NOTE: "States" in this document includes the District of Columbia, Guam, Puerto Rico, and the Virgin Islands.
Policy Memo 2001.1 is effective starting with the 2002 data year. It replaces Policy Memos 2000.3 and 2000.4 and the "Interpretations of BRFSS Disposition Rules" document produced by the BRFSS Data Collection Methods Committee.
This document presents a minimum set of final and interim codes for use with the BRFSS survey. States may use more detailed interim and final disposition codes internally as long as the interim disposition codes used are subsets of those listed below and the interim and final disposition codes sent to the Behavioral Surveillance Branch (BSB) are those listed below. The one, major, exception is that states using the WinCATI questionnaire supported by BSB can use only the interim and final codes specified below. States may also treat the callback rules as minimal standards and adopt more strenuous efforts to complete interviews.
Section II discusses the criteria used to decide on final and interim disposition codes. Section III describes the process for assigning final disposition codes that require taking into account the outcomes from more than one attempt. Section IV presents the definitions of and callback rules for final disposition codes. Section V presents the definitions of and callback rules for interim disposition codes. Finally, Section VI describes the rules for assigning particular final disposition codes from specific patterns of interim disposition codes.
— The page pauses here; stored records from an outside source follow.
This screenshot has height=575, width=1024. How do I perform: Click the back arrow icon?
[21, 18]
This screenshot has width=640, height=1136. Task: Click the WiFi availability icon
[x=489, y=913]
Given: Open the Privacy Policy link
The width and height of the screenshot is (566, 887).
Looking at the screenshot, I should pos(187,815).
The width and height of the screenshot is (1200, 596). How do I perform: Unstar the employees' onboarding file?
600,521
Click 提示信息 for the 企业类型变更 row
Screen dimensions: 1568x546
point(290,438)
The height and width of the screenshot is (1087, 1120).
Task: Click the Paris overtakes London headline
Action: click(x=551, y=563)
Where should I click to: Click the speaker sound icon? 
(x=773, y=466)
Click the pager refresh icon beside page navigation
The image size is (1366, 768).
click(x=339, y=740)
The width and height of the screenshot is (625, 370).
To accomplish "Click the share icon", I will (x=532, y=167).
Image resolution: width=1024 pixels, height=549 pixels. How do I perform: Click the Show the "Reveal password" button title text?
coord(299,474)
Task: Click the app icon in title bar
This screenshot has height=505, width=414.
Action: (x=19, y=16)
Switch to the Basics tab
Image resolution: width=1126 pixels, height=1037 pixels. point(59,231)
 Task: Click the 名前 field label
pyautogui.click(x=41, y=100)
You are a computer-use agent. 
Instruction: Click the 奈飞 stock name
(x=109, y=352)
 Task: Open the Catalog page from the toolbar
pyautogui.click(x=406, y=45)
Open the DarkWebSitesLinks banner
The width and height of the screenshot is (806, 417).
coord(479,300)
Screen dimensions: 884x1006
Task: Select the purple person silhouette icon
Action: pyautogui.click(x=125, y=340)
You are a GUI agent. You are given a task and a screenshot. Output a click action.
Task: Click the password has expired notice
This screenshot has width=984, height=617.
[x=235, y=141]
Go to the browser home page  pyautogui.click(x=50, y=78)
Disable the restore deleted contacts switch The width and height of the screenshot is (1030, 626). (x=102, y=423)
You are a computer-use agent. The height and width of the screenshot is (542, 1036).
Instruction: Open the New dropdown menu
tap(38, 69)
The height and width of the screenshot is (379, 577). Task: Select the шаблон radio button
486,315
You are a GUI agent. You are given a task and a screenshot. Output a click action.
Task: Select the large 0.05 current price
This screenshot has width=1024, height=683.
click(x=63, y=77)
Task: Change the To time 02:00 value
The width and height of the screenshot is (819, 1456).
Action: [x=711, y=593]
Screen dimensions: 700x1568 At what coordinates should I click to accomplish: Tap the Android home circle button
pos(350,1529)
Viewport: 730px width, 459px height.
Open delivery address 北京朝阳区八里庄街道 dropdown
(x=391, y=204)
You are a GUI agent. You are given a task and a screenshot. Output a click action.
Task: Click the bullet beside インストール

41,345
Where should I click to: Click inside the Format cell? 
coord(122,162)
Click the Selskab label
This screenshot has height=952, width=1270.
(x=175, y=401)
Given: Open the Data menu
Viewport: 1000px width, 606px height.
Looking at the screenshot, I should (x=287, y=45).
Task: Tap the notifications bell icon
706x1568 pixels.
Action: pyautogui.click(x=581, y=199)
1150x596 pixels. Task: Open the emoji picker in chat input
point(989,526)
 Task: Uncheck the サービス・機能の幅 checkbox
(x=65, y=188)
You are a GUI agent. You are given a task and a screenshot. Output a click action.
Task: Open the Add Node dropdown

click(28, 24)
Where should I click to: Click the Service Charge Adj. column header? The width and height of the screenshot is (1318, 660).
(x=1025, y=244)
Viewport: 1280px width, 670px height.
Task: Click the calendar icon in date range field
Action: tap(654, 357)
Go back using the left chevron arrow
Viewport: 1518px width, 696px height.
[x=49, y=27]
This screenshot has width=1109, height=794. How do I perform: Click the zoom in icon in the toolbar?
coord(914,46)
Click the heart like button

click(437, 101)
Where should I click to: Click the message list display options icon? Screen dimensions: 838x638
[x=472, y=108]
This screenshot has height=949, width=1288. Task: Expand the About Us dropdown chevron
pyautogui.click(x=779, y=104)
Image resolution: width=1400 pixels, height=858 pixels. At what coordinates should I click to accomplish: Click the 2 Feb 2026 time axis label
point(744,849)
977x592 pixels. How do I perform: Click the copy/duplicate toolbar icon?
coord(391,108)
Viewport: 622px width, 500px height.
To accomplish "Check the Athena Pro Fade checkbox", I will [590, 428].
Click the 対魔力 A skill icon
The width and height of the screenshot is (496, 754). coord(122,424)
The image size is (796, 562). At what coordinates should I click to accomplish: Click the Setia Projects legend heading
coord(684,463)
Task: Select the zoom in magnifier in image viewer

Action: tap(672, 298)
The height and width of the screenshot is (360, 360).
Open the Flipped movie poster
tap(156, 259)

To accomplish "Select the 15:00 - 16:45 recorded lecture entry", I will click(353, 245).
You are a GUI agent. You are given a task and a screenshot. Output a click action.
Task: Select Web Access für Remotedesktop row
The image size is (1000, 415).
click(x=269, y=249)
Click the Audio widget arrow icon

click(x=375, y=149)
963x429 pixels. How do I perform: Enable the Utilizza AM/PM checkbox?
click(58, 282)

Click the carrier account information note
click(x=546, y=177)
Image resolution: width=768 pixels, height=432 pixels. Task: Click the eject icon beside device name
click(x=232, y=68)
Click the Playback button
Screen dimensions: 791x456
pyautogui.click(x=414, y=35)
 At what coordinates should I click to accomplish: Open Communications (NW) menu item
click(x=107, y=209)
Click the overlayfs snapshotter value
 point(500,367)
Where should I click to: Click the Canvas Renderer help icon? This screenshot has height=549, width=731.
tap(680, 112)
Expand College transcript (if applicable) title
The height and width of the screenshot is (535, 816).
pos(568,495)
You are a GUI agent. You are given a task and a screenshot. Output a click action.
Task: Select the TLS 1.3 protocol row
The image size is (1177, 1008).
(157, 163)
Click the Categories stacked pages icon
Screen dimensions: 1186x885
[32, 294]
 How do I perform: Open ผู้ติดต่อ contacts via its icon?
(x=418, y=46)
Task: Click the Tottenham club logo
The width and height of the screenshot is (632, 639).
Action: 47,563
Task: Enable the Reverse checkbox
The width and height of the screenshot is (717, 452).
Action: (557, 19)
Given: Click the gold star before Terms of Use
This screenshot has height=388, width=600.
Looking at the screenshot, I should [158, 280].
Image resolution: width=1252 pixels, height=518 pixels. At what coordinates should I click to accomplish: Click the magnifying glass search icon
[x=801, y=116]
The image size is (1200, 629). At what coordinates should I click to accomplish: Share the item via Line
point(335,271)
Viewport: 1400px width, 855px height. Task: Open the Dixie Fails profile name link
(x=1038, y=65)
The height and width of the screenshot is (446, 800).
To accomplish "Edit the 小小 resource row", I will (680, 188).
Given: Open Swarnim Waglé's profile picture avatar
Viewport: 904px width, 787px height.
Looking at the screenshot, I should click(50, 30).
Note: The term "respondent" used without a preceding adjective of "selected" refers to anyone who answers the telephone.
Final disposition codes serve at least four purposes for four usually distinct groups of people. All four purposes relate to data quality but from different perspectives.
From a research perspective, the major concern is the potential for bias in the data. Researchers are most interested in response rates, which, conceptually, are the number of completes divided by an estimate of the number of eligible households in the sample. From this perspective, telephone numbers for which it is unknown whether or not they ring into an eligible household should be assigned disposition codes that reflect as much information as is known about the telephone number. These codes should distinguish as much as possible telephone numbers that have a large probability of ringing into an eligible household from those that have a small probability of ringing into an eligible household.
From a sponsor’s perspective, the major concern is adherence to protocol. (A sponsor in this context is any organization with a financial stake in the BRFSS survey.) A sponsor wants to know how good a job the data collector is doing. Even conceptually, however, response rates should be affected by the characteristics of the target population in addition to the performance of the data collector. (And in practice, response rates are also affected by sample design and characteristics of the telephone system.) But the data collector has control only over its performance. Protocol defines the standards that the data collector should meet and those standards have been designed to produce acceptable quality data. From this perspective, disposition codes should distinguish between telephone numbers to which different protocols apply. For example, the difference between a refusal from a selected respondent and a postponement from a selected respondent that never results in a completed interview is important from this perspective because different callback rules apply. This same difference, however, is unimportant from a potential-for-bias perspective because they are both incompletes from an eligible household.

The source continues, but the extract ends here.